Activity list:
1. For the article below on Bernanke and the Great Depression, say whether each statement agrees with it. Answer yes or no for each, and quote the words that decide it. (a) Eccles and his colleagues at the Fed tightened policy by doubling banks' reserve requirements. (b) Ben Bernanke was once a professor at Harvard. (c) Economists agree that the Fed's tightening alone caused the 1937 crash.
2. Translate this sentence from the article below on Bernanke and the Great Depression into Spanish: "Mr Eccles and his colleagues at the Fed were worried that rising wages of American workers by more than 10 per cent at the time were igniting inflationary pressures and responded by tightening monetary policy (by doubling reserve requirements by banks)."
3. Summarize the article below on Bernanke and the Great Depression in three sentences.

Extract provided:

Business Times - 28 Mar 2012
Bernanke out to prevent repeat of Great Depression
By LEON HADAR
IT is one of the decisions made by the US Federal Reserve in the past that has intrigued contemporary economic historians. The tightening of credit by Marriner Eccles, the head of the Fed in 1936-37 has been blamed for the collapse of the US stock market in 1937 and the ensuing return of the Great Depression - after several years during which the New Deal policies pursued by President Franklin D Roosevelt had been leading the economy towards recovery.
One of the economists who have studied the ramification of that Eccles decision has been former Princeton professor Ben Bernanke who, in his current job as the Fed chairman, seemed to be trying to apply the lessons of his academic research.
Mr Bernanke has stated in the past that he considered Mr Eccles' decision to tighten monetary policy - at the time when the US economy was showing signs of getting out of the depression - to be a colossal mistake and insisted that as the head of the US central bank he was not planning to follow in the footsteps of his predecessor.
Mr Eccles and his colleagues at the Fed were worried that rising wages of American workers by more than 10 per cent at the time were igniting inflationary pressures and responded by tightening monetary policy (by doubling reserve requirements by banks).
The Fed policies were mirrored by the fiscal approach embraced by the federal government in 1936-37 which concluded that against the backdrop of an economic recovery it was time to bring an end to the policy of deficit spending and take steps to balance the budget.
'The war against the Depression had required deficit spending,' then treasury secretary Robert Morgenthau said. 'But the emergency is ending, and the domestic problems we face today are essentially different from those which faced us four years ago,' he stated. 'We want private business to expand. We believe that one of the most important ways of achieving these ends is to continue toward a balance in the federal budget.'
Economists continue to debate whether the stock market crash of 1937 and the Great Depression II were the result of the Fed's tightening monetary policy or the attempt by the Roosevelt Administration to balance the budget. Or perhaps both were to be blamed for what happened.

(Stored items)
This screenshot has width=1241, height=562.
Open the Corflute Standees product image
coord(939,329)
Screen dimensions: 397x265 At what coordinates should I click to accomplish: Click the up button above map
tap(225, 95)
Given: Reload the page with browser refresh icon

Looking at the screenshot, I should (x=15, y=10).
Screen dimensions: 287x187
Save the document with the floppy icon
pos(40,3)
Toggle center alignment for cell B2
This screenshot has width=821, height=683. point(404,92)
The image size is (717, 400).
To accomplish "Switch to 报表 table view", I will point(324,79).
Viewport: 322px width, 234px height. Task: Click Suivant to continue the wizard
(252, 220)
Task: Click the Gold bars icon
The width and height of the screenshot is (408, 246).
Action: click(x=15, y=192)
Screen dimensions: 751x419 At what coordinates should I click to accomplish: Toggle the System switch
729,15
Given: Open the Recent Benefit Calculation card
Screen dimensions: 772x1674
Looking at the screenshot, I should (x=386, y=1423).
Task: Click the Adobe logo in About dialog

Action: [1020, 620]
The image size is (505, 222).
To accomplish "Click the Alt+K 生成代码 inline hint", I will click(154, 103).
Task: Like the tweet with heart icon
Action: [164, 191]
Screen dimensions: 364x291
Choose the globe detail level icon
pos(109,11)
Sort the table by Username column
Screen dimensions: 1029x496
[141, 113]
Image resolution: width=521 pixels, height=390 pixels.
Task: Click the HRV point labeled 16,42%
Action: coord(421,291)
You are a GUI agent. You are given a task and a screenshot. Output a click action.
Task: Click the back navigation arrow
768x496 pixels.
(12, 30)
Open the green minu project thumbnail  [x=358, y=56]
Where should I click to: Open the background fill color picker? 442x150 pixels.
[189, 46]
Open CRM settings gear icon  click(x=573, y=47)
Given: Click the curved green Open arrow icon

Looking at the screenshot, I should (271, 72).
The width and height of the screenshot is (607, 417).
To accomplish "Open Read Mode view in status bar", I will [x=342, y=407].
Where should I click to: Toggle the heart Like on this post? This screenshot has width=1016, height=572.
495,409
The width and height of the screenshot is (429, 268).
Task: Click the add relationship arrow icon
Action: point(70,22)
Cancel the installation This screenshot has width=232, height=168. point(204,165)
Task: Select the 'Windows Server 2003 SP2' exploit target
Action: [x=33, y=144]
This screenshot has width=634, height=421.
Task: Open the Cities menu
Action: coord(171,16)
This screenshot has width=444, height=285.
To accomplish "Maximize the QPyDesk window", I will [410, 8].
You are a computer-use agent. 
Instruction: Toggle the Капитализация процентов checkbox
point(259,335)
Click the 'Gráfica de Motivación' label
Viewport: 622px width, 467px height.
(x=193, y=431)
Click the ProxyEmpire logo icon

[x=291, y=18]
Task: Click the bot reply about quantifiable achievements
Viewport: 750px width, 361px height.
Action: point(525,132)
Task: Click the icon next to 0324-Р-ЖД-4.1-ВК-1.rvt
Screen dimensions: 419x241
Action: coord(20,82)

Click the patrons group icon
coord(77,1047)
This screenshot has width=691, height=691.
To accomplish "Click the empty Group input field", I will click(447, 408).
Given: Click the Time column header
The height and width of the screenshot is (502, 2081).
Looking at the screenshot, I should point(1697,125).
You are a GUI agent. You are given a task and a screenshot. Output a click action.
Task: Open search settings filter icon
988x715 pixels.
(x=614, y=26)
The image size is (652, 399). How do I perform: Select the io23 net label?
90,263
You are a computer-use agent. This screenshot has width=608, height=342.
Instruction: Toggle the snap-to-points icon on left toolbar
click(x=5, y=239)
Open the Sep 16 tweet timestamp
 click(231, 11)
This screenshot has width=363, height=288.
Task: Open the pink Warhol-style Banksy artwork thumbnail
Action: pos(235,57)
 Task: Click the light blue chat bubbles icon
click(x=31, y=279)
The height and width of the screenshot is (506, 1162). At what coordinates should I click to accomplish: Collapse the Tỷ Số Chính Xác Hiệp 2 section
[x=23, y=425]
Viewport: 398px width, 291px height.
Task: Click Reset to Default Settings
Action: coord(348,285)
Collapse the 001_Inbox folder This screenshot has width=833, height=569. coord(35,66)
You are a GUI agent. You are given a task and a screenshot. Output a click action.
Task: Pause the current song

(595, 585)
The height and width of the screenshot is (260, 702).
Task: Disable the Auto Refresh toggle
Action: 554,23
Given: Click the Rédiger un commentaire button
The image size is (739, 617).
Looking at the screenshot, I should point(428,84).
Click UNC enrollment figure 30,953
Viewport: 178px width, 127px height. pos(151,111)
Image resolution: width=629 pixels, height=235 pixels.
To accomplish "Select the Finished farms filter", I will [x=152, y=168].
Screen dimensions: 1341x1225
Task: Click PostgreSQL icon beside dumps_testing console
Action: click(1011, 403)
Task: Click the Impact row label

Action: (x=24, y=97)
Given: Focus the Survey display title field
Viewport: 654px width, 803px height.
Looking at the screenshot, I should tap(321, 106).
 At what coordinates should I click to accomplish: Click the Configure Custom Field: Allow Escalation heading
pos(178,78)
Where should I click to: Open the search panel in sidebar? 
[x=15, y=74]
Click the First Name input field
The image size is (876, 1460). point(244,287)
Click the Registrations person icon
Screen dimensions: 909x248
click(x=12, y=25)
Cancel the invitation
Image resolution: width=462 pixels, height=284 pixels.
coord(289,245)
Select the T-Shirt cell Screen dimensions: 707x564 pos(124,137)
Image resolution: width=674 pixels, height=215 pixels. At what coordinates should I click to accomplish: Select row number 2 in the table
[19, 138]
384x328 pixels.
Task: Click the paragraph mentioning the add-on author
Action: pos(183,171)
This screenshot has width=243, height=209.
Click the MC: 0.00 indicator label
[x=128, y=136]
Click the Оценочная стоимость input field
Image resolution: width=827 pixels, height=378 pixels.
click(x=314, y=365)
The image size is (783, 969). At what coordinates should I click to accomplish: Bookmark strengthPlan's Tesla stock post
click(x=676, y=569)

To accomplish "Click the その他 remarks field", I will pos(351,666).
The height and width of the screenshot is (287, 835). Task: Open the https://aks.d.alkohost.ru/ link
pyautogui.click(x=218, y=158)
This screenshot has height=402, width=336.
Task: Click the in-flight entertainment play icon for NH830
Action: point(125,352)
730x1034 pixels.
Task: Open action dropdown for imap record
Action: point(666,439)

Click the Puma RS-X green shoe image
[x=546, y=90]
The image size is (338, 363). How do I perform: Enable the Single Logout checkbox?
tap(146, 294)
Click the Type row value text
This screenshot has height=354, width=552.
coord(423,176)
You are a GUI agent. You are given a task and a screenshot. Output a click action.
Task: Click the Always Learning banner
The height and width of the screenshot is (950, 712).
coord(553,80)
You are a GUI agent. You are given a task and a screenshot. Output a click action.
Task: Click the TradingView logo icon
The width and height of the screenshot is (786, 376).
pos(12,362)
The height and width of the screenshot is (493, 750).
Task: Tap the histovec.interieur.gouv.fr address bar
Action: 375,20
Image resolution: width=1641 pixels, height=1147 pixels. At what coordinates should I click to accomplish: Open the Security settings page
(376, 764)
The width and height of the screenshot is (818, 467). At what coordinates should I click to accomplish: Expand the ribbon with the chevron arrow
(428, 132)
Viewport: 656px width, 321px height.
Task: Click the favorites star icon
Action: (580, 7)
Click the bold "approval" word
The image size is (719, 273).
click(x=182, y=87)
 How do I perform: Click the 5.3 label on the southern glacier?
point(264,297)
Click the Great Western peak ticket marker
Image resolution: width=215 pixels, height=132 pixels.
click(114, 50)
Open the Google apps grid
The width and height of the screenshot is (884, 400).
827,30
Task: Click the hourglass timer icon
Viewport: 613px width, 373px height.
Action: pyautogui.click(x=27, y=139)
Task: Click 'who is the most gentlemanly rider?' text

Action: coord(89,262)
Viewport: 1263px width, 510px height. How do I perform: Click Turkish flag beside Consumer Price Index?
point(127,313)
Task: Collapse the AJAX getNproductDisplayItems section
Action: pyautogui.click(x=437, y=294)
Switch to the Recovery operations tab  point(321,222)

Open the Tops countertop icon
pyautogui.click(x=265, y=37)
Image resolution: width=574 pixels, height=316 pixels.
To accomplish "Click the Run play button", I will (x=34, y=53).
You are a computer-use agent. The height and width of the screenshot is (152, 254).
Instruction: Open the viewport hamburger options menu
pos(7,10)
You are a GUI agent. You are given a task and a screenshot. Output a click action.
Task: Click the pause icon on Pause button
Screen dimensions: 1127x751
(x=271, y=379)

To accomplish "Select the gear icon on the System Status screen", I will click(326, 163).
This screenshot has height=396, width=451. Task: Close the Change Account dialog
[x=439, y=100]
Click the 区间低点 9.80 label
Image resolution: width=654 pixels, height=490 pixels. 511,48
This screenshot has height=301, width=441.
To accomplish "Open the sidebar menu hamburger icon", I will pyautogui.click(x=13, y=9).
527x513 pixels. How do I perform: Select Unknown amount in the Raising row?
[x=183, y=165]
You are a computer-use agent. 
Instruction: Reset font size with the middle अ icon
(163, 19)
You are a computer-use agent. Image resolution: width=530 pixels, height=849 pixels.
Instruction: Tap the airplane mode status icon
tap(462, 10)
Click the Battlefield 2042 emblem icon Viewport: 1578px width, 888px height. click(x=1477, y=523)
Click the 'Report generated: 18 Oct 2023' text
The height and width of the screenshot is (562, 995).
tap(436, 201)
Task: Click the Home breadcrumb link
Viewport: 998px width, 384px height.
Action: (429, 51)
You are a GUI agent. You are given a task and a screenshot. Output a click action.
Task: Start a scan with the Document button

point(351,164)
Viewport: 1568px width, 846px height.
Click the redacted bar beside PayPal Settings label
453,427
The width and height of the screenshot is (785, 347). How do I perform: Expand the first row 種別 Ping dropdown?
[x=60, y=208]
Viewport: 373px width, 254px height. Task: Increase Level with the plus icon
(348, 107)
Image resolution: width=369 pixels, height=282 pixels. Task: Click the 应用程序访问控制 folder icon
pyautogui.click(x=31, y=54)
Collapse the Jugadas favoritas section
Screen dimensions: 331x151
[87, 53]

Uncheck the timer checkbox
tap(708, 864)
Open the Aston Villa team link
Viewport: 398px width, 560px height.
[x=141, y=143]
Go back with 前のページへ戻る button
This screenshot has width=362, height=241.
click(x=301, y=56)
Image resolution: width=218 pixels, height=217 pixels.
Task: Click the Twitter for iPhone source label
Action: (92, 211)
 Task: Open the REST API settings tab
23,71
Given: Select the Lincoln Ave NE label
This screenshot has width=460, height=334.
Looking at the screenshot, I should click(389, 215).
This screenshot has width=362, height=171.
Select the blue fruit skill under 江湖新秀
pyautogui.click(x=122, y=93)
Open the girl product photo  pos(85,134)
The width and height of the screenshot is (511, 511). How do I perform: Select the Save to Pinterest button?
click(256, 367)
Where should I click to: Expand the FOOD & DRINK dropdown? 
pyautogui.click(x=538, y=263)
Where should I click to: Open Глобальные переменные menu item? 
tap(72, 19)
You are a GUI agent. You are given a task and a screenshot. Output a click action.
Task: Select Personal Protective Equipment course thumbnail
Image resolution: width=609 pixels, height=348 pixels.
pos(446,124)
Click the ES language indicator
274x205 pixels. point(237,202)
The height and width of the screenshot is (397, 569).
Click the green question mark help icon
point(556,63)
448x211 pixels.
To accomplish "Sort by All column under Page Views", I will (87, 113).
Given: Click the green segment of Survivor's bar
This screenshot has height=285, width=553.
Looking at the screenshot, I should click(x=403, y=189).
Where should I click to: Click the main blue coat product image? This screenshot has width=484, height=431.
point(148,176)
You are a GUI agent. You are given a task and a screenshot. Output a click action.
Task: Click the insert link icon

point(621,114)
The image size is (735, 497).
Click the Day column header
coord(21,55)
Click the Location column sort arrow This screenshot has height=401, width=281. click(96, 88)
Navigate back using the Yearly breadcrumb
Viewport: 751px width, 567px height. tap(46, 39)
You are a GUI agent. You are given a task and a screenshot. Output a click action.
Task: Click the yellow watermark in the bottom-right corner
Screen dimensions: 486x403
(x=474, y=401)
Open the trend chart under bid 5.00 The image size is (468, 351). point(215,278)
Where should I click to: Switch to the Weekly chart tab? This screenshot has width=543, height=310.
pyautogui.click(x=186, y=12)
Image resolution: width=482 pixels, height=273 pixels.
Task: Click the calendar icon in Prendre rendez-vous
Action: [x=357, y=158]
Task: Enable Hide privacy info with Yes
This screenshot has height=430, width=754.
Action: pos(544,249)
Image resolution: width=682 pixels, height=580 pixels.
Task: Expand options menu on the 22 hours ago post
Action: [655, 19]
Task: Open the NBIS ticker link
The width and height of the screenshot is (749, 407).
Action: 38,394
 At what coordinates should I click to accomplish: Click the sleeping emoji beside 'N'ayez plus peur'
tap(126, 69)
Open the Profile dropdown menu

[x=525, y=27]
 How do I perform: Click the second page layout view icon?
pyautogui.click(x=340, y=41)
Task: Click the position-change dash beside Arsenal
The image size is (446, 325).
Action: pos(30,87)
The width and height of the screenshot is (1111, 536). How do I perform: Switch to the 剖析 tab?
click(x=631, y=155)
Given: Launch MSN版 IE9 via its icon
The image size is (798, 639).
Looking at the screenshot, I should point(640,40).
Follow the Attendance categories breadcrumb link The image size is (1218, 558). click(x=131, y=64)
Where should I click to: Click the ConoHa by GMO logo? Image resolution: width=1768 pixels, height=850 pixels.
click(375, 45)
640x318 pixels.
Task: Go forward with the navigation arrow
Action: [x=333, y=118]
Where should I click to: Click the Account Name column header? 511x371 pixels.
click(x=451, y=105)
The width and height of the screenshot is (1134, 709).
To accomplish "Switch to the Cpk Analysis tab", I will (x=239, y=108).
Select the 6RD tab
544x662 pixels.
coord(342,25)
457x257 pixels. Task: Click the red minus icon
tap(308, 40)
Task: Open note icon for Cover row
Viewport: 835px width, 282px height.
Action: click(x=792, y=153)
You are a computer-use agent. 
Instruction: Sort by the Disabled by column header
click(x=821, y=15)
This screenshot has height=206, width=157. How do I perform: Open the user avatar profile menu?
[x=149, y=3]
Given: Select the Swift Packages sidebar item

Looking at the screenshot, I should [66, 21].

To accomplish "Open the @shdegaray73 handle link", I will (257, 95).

Solutions to the exercise:
1.
(a) Yes: "responded by tightening monetary policy (by doubling reserve requirements by banks)"
(b) No: "former Princeton professor Ben Bernanke"
(c) No: "Economists continue to debate whether the stock market crash of 1937 and the Great Depression II were the result of the Fed's tightening monetary policy or the attempt by the Roosevelt Administration to balance the budget."

2. El Sr. Eccles y sus colegas de la Fed temían que el aumento de más del 10 por ciento en los salarios de los trabajadores estadounidenses en aquel momento estuviera generando presiones inflacionarias, y respondieron endureciendo la política monetaria (duplicando los requisitos de reserva de los bancos).

3. Fed head Marriner Eccles' tightening of credit in 1936-37 has been blamed for the 1937 stock market collapse and the return of the Great Depression. The federal government's fiscal approach mirrored that policy, as it moved to end deficit spending and balance the budget. Ben Bernanke, who studied the Eccles decision, has called it a colossal mistake and said that as Fed chairman he did not plan to follow in his predecessor's footsteps, while economists still debate whether the Fed, the budget policy, or both were to blame.